5.0 from 1 reviews
Viennese Bread
Along with their pastries, Viennese bakers are world renowned for their classic breads. Viennese bread, with its light crumb and crisp crust, is the perfect dinner loaf.

  • 1+1/4 cups Water
  • 3 cups Bread Flour
  • 2 TBSP White cornmeal
  • 1 tsp Salt
  • 1+1/2 tsp Sugar
  • 2+1/4 tsp Active Dry Yeast

  • 1+1/4 cups Water
  • 3+3/4 cups Bread Flour
  • 3 TBSP White cornmeal
  • 1 tsp Salt
  • 1+1/2 tsp Sugar
  • 2+1/4 tsp Active Dry Yeast

  • 1+1/2 cups Water
  • 4+3/4 cups Bread Flour
  • ¼ cup White cornmeal
  • 1+1/4 tsp Salt
  • 2 tsp Sugar
  • 1 TBSP Active Dry Yeast

  1. Have water at 80°F and all other ingredients at room temperature. Place ingredients in pan in the order specified in your owner’s manual. Select basic cycle and medium/normal crust. Check dough consistency after 5 minutes of kneading. The dough should be in a soft, tacky ball. If it is dry and stiff, add water, ½ to 1 TBSP at a time. If it is too wet and sticky, add 1 TBSP of flour at a time. See our Bread Machine section for more helpful tips and information.


  1. Use ingredient amounts listed for medium loaf, combine yeast, 1 cup flour, and other dry ingredients. Heat water to 120-130°F.

  2. Hand-Held Mixer Method: Combine dry mixture and water in mixing bowl on low speed. Beat 2 to 3 minutes on medium speed.

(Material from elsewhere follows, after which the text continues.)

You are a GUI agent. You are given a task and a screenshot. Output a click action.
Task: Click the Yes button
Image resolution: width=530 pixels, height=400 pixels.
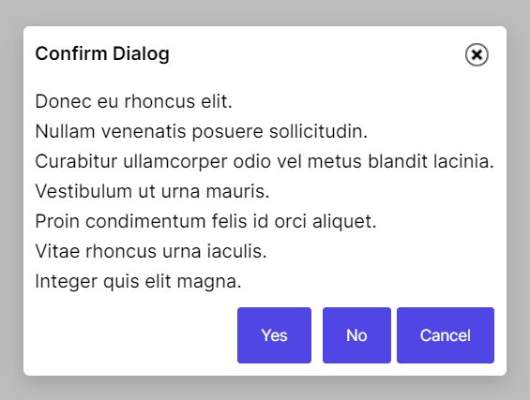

By hand, stir in enough remaining flour to make a firm dough. Knead on floured surface 5 to 7 minutes or until smooth and elastic. Use additional flour if necessary.

  3. Stand Mixer Method: Combine dry mixture and water in mixing bowl with paddle or beaters for 4 minutes on medium speed. Gradually add remaining flour and knead with dough hook(s) 5 to 7 minutes until smooth and elastic.


  1. Put dry mixture in processing bowl with steel blade. While motor is running, add water. Process until mixed. Continue processing, adding remaining flour until dough forms a ball.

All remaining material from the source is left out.